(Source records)
*** Block opens ***

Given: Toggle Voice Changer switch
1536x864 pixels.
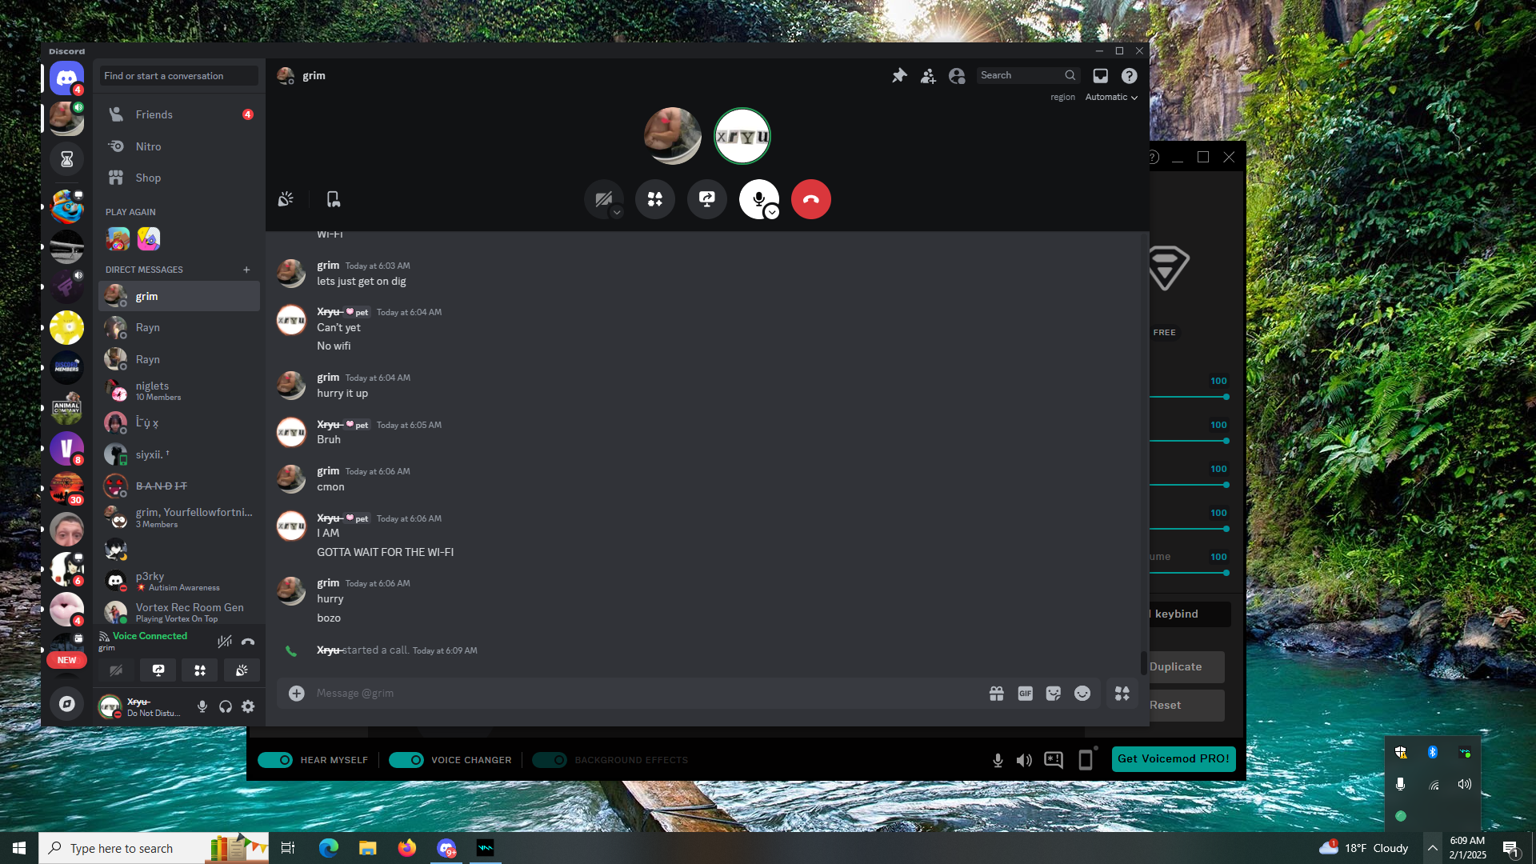Looking at the screenshot, I should (x=406, y=760).
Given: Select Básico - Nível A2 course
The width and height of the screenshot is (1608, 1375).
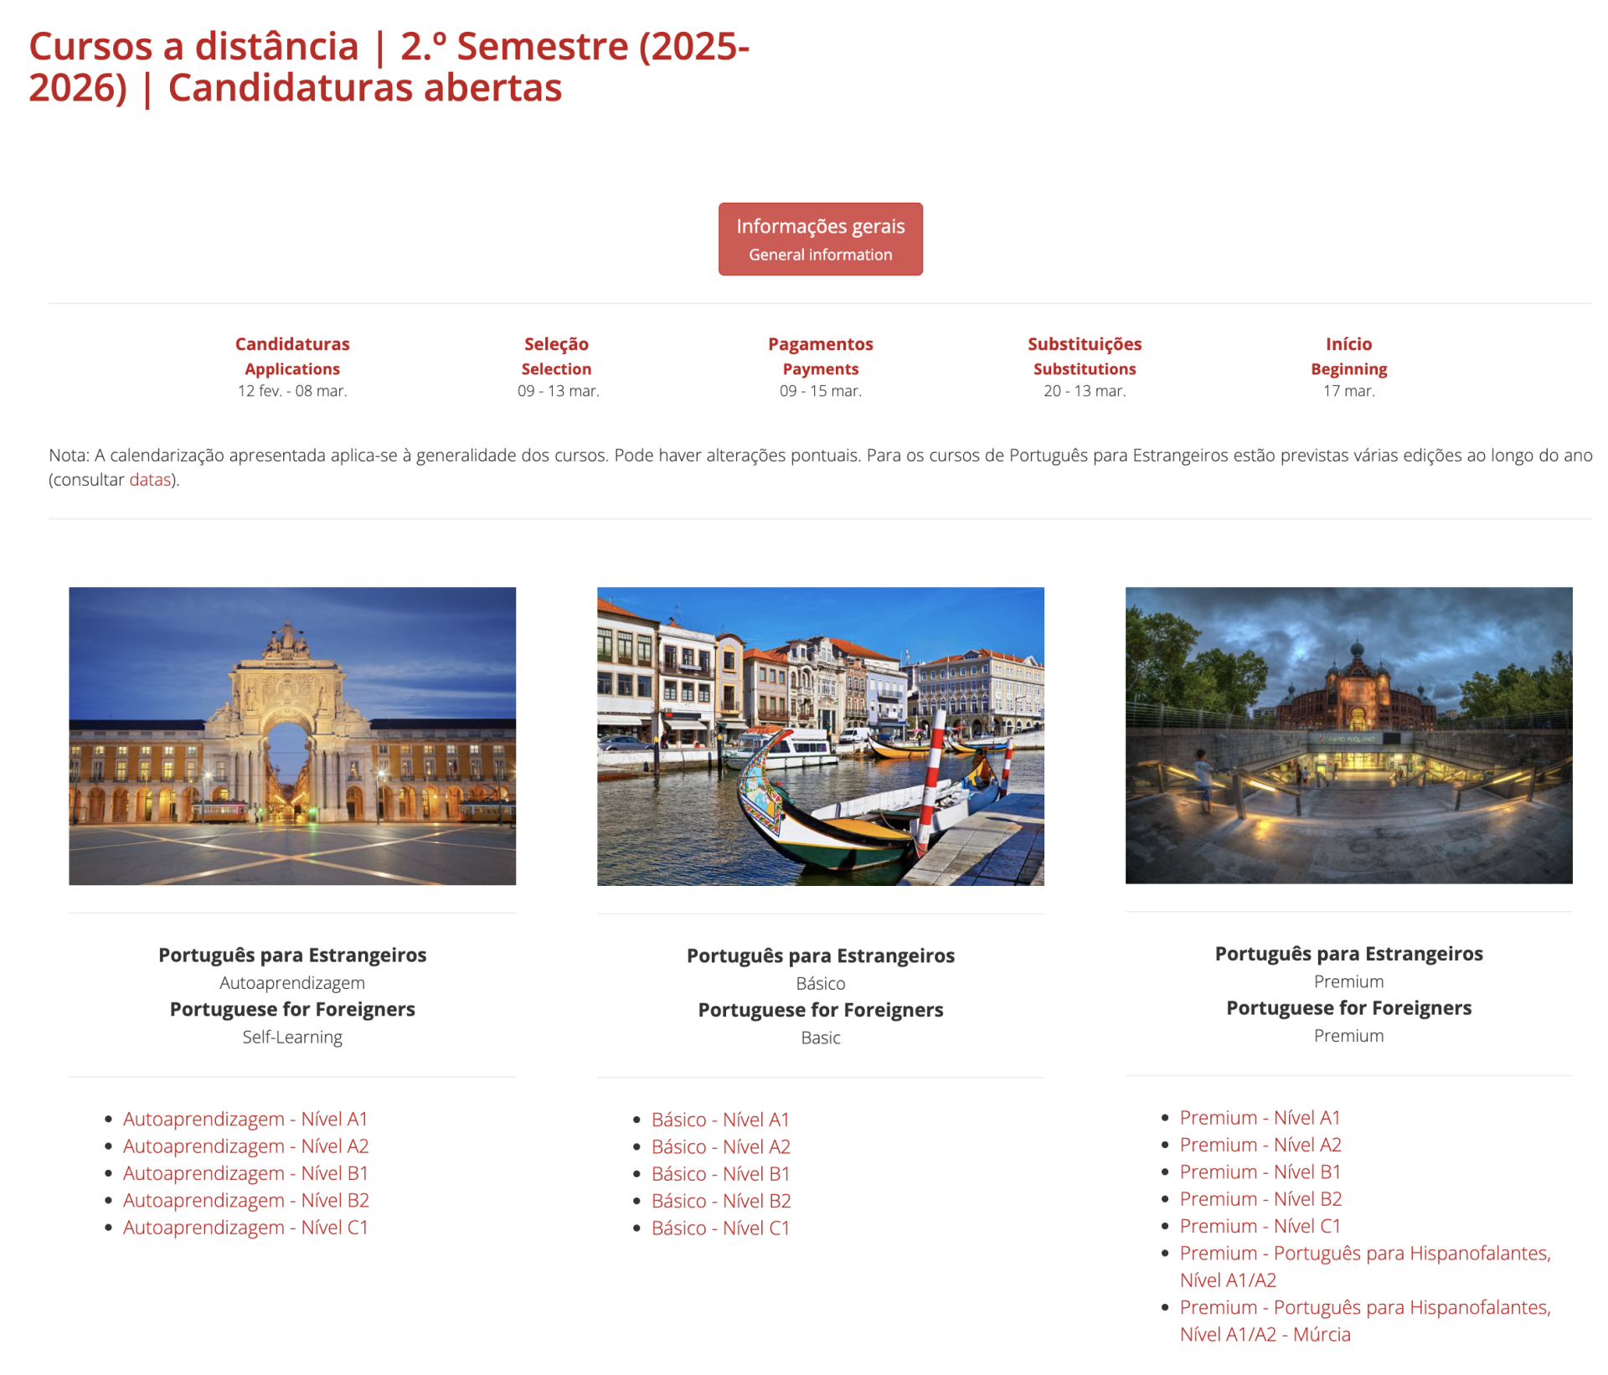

*** Block closes ***

The lines above must be transcribed exactly, with every picture left out.

Finished task —
Given: Toggle Voice Changer switch
1536x864 pixels.
Looking at the screenshot, I should (x=406, y=760).
Given: Select Básico - Nível A2 course
The width and height of the screenshot is (1608, 1375).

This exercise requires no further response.